▸ YOUR TASKS:
a – Say whether each statement agrees with the thread below about the Tesla Model X's Bioweapon Defense Mode. Answer yes or no for each, and quote the words from the thread that decide it: (i) SEJeff says the Model 3 was originally meant to be named the Model E; (ii) sigmar says the article argues that HEPA filtering is too effective; (iii) SEJeff says the two SpaceX ships share their names with war ships from a book series.
b – Output the part of the thread below about the Tesla Model X's Bioweapon Defense Mode starting with "He said the" and going on through "culture book series.".
c – In the thread below about the Tesla Model X's Bioweapon Defense Mode, what does SEJeff say a car seriously meant for bioweapon defense would look more like?

▸ PROVIDED PASSAGE:
◆ ◆ ◆ ◆

Bioweapon Experts Aren't Buying the Tesla Model X's Bioweapon Defense Mode - evo_9
http://gizmodo.com/bioweapon-experts-arent-buying-the-tesla-model-xs-biowe-1733909293
======
SEJeff
Bonus points that they seriously think it isn't another example of Musk simply
being cheeky because he can.

He said the plan was to name the model 3 the model E originally, but that GM
or some other car mfg has the trademark on it so that the tesla vehicle lineup
would spell "SEX". He's also added Insane and Ludicrous modes, with a comment
that plaid mode will eventually be added. That is directly from the
hitchhikers guide to the galaxy.

Finally, the two SpaceX "autonomous drone platform" ships are named "Of Course
I Love You" and "Just Read the Instructions", which are Culture GSV class war
ships in Ian M Banks's culture book series.

"Bioweapon defense" mode is just musk having a bit of fun. I doubt that they
are seriously thinking it would be used for that, and if they were, it would
look a lot more like the "Fox" nuclear biological and chemical protection
vehicle the US Army uses.

[https://en.wikipedia.org/wiki/M1135_Nuclear,_Biological,_Che...](https://en.wikipedia.org/wiki/M1135_Nuclear,_Biological,_Chemical,_Reconnaissance_Vehicle)

------
sigmar
what a strange article. It argues HEPA isn't effective enough (which is barely
relevant because it isn't just a hepa filter), then the article talks about
the timing of bioweapon attacks (obviously a car can't predict the future),
and then it explains that the technology "is probably overkill, anyway."

Seems like they wrote the title, then tried to come up with an article to
support it, even if they ended it with contradicting themselves.

◆ ◆ ◆ ◆

▸ GIVEN RECORDS:
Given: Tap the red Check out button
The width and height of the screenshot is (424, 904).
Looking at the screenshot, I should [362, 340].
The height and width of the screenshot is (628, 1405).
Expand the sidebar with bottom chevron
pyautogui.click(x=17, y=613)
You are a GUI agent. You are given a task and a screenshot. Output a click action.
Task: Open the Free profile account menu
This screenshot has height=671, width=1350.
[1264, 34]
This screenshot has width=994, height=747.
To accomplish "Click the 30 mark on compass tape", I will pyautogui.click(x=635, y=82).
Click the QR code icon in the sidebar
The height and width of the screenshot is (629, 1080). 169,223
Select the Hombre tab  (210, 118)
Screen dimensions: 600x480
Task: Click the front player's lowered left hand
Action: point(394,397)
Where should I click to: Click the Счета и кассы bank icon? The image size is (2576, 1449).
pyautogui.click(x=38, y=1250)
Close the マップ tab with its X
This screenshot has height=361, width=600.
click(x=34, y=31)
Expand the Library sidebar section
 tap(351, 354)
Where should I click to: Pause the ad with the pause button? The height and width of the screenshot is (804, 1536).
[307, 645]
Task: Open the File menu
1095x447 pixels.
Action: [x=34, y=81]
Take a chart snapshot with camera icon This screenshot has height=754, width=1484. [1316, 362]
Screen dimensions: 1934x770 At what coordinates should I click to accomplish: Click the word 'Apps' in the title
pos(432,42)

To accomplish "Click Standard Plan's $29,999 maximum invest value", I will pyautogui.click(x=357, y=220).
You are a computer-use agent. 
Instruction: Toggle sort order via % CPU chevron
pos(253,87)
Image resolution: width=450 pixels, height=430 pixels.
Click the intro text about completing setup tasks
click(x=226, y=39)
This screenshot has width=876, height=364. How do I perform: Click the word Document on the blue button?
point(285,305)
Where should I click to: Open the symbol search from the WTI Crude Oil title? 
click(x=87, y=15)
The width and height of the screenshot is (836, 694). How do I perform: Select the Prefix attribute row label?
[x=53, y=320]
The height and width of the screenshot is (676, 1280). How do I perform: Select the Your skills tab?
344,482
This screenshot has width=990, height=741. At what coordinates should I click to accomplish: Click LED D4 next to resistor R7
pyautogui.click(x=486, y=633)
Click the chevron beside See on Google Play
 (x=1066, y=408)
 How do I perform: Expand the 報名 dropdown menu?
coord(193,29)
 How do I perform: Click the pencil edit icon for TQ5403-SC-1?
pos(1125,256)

◆ ◆ ◆ ◆

▸ SOLUTIONS TO EACH TASK:
a –
(i) Yes: "He said the plan was to name the model 3 the model E originally"
(ii) No: "It argues HEPA isn't effective enough"
(iii) Yes: "which are Culture GSV class war ships in Ian M Banks's culture book series"

b –
He said the plan was to name the model 3 the model E originally, but that GM
or some other car mfg has the trademark on it so that the tesla vehicle lineup
would spell "SEX". He's also added Insane and Ludicrous modes, with a comment
that plaid mode will eventually be added. That is directly from the
hitchhikers guide to the galaxy.

Finally, the two SpaceX "autonomous drone platform" ships are named "Of Course
I Love You" and "Just Read the Instructions", which are Culture GSV class war
ships in Ian M Banks's culture book series.

c – It would look more like the "Fox" nuclear biological and chemical protection vehicle the US Army uses.